Top of Data for this task
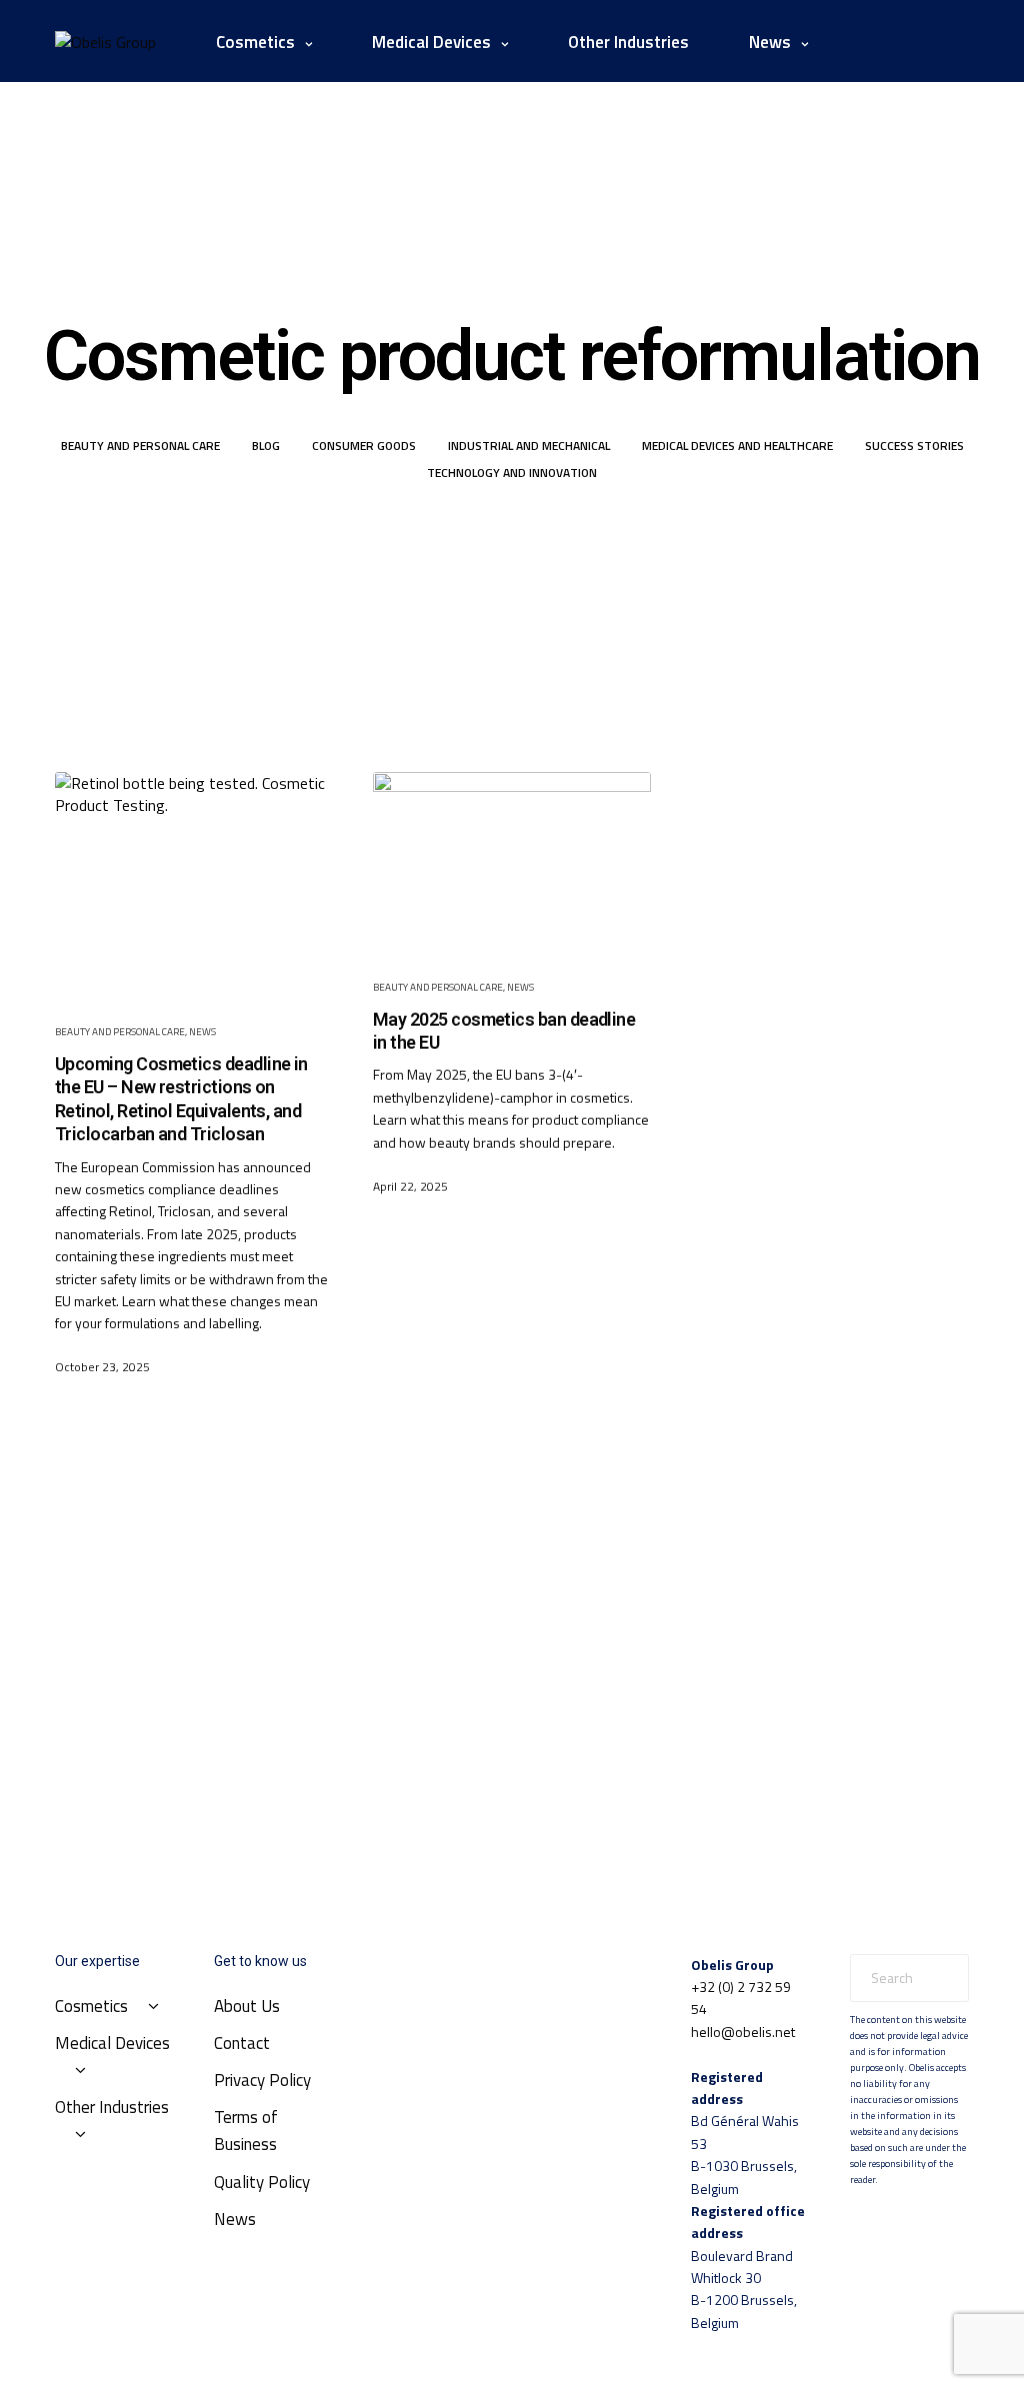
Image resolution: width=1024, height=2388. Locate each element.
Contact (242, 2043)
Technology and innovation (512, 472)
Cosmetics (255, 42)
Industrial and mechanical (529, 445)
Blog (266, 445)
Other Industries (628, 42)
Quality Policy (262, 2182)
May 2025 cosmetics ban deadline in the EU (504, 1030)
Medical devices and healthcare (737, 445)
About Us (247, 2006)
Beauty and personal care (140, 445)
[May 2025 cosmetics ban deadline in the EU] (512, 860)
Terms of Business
Bottom of Data for this task
Top of Data for this task
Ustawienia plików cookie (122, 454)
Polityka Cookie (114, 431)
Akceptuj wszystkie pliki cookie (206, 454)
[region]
Bottom of Data for this task
Exercise directions:
An exact copy of the lines above, from the one containing "Image resolution: width=1024, height=2388." through the one containing "Terms of Business", is the whole of the answer.

Solution to the problem:
Image resolution: width=1024, height=2388. Locate each element.
Contact (242, 2043)
Technology and innovation (512, 472)
Cosmetics (255, 42)
Industrial and mechanical (529, 445)
Blog (266, 445)
Other Industries (628, 42)
Quality Policy (262, 2182)
May 2025 cosmetics ban deadline in the EU (504, 1030)
Medical devices and healthcare (737, 445)
About Us (247, 2006)
Beauty and personal care (140, 445)
[May 2025 cosmetics ban deadline in the EU] (512, 860)
Terms of Business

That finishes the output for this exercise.